La demanda de líneas fue bajando cuando más de la mitad de los chicos de la escuela y otras del estado habían descubierto el placer y la rapidez de hacerlas. Cada quien hacía sus propias líneas por el placer de mover la mano, de conocer letras, palabras y frases y se fue olvidando del castigo. Se revirtió el efecto cuando los niños fueron presentando a sus maestras historias escritas surgidas de la espontaneidad que iban más allá de las líneas; éstas hablaban de diversos temas y experiencias maravillosas. Algunos de estos trabajos voluntarios eran aceptados por docentes que valoraban el trabajo espontáneo, pero otros se quedaban en la visión antigua del castigo y miraban estas historias de la misma forma como veían a la infancia que intentaban educar: con enorme desconfianza.
Nuestra actividad siempre fue entre niños. Supimos que las niñas se defendían a su manera frente a las líneas e inventaron sus propias formas de hacerlas y ayudarse. El hermetismo que empleamos nos obligó a actuar sin acordar nunca con ellas. Hubiese sido importante, para niños y niñas, haber hecho las líneas en conjunto pero los castigos por jugar reunidos y otras persecuciones al respecto nos hicieron desistir cualquier asociación. Aunque nos mantuvimos bajo discreción, con ellas no pasamos del intercambio de aprendizaje formal y de los aventurados y riesgosos besos. Ellas escucharon de nuestro método pero jamás supieron en qué consistía.

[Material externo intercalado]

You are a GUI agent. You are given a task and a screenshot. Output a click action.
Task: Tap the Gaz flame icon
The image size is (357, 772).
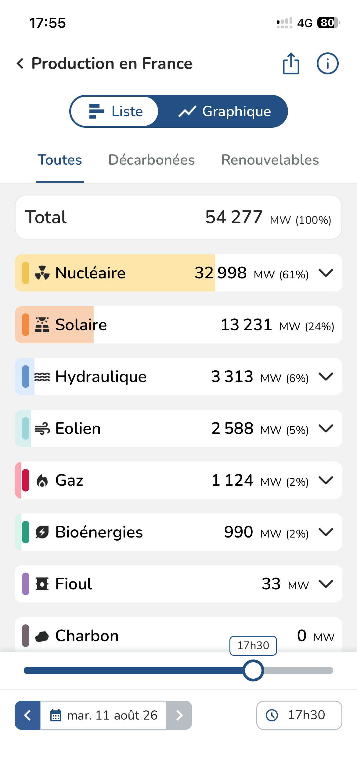coord(42,481)
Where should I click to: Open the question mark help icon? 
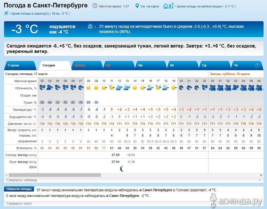pyautogui.click(x=257, y=65)
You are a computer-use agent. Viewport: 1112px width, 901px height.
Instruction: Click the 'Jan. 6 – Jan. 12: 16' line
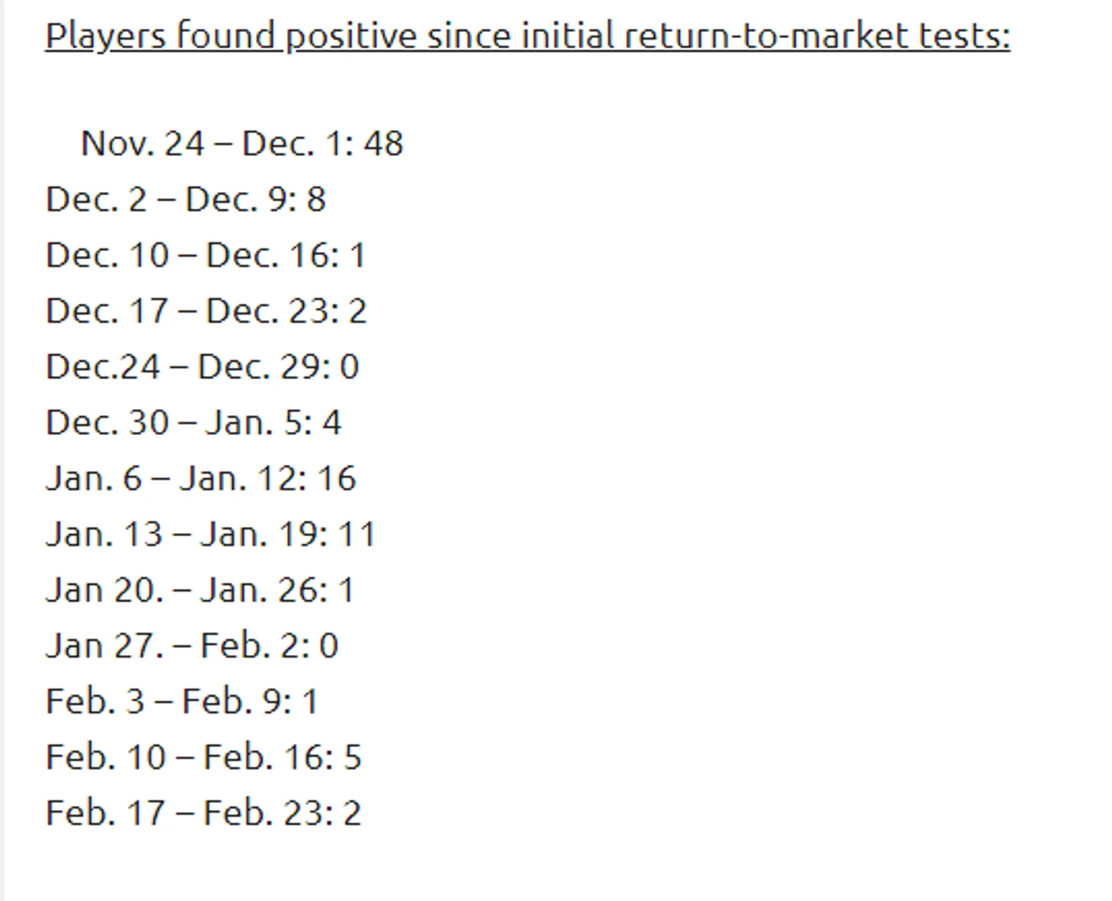pyautogui.click(x=201, y=478)
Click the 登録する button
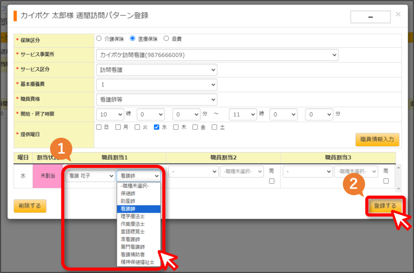414x273 pixels. [385, 206]
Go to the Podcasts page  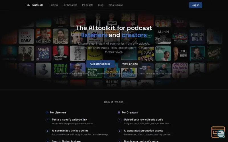87,5
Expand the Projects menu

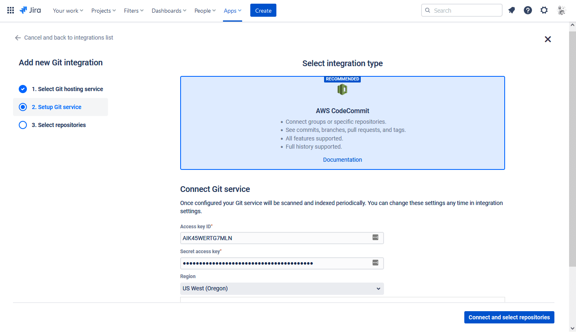[104, 11]
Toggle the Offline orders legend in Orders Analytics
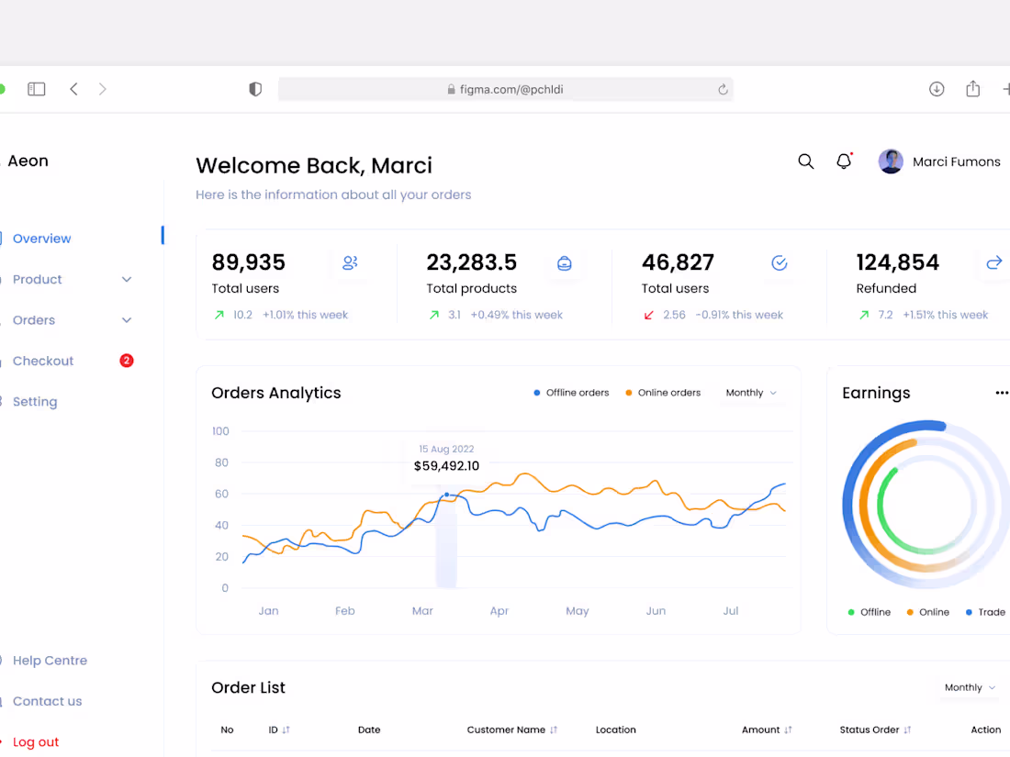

Llegado al bachillerato me quedé sin usuarios; allí había un campo de negociación interesante, pero mis amigos tomaron otros destinos y debía comenzar de cero. A veces, de repente en una tarde, para recordar viejos tiempos, accedía a hacer líneas de gratis entre los chamos postergados del barrio, siempre que no fuera por castigos pendejos. Como balance, debo decir que supimos de la ganancia y aprendimos del excedente pero nos cuidamos mucho de la plusvalía, al compartir siempre lo obtenido. Hubo una regla puntual que acordamos bajo sagrado pacto: jamás cobramos dinero en efectivo.

El día de la inauguración de la cooperativa de taxistas, cuando mostré con alegría a los colegas, mis sencillos y rudimentarios cuadernos para llevar las cuentas de las carreras realizadas a los usuarios y al ver las ordenadas escrituras de mis balances, realizadas con estilizadas líneas en lapicero negro, algunos de ellos recordaron las líneas hechas en la escuela y rememoramos la hazaña de haber sorteado sus motivaciones. Por la tarde, al doblar hacia la plaza Bolívar del pueblo con destino a casa, en unos de mis carros pagados con esfuerzo administrado, miré algunos niños jugando frente al portón de mi vieja escuela y me pregunté con velada nostalgia, si entre alguno de ellos se hallaría algún hacedor de líneas.